Cell Biol Int. 2021 Mar 06.
Ischemia/reperfusion (I/R) is a well-known injury to the myocardium, but the mechanism involved remains elusive. In addition to the well-accepted apoptosis theory, autophagy was recently found to be involved in the process, exerting a dual role as protection in ischemia and detriment in reperfusion. Activation of autophagy is mediated by mitochondrial permeability transition pore (MPTP) opening during reperfusion. In our previous study, we showed that MPTP opening is regulated by VDAC1, a channel protein located in the outer membrane of mitochondria.
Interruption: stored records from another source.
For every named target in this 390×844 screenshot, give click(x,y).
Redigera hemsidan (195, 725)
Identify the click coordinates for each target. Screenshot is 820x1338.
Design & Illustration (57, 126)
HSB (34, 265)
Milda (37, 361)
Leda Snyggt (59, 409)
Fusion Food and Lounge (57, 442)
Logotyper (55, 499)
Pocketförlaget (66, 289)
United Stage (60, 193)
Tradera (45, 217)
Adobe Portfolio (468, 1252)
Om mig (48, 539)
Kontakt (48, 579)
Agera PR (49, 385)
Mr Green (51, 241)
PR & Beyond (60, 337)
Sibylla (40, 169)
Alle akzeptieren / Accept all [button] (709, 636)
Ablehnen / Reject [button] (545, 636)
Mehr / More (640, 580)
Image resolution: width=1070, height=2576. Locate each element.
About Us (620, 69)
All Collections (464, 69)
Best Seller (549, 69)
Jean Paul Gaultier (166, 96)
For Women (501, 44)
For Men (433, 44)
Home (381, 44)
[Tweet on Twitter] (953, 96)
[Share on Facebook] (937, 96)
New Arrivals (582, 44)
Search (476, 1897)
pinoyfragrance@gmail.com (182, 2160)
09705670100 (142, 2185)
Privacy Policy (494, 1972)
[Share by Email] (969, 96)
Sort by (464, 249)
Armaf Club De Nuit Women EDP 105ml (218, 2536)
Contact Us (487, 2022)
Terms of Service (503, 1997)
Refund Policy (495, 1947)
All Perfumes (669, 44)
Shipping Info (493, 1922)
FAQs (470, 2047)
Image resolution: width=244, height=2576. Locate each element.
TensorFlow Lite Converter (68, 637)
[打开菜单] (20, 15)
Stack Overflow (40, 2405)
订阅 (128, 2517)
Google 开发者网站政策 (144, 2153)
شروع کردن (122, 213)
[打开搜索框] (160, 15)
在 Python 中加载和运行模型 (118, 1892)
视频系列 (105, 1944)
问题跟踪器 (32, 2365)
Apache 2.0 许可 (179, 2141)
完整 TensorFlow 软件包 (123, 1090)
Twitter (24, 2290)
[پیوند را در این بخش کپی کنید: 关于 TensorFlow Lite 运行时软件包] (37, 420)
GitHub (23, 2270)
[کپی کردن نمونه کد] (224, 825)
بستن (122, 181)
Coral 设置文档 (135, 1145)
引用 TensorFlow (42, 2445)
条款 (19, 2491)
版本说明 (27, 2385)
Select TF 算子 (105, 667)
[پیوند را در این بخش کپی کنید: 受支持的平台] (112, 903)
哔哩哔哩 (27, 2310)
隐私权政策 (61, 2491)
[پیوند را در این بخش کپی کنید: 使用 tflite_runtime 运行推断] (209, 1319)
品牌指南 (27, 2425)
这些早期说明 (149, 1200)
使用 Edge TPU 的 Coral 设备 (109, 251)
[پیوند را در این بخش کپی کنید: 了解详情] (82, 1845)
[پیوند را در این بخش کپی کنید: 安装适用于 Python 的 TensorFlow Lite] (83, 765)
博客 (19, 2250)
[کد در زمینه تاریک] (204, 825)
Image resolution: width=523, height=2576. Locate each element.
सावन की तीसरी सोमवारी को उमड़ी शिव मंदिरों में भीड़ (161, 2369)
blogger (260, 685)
Thus, up-regulation of VDAC1 expression is a possible trigger to cardiomyocyte autophagy via an unclear pathway. Here, we established an anoxia/reoxygenation (A/R) model in vitro to simulate the I/R process in vivo. At the end of A/R treatment, VDAC1, Beclin 1 and LC3-II/I were up-regulated, and autophagic vacuoles were increased in cardiomyocytes, which showed a connection of VDAC1 and autophagy development. These variation also led to ROS burst, mitochondrial dysfunction and aggravated apoptosis. Knockdown of VDAC1 by RNAi could alleviate the above-mentioned cellular damages. Additionally, the expression of PINK1 and Parkin were enhanced after A/R injury. Furthermore, Parkin was recruited to mitochondria from the cytosol, which suggested that the PINK1/Parkin autophagic pathway was activated during A/R. Nevertheless, the PINK1/Parkin pathway was effectively inhibited when VDAC1 was knocked-down. Taken together, the A/R-induced cardiomyocyte injury was mediated by VDAC1 up-regulation, which led to cell autophagy via the PINK1/Parkin pathway, and finally aggravated apoptosis. This article is protected by copyright. All rights reserved.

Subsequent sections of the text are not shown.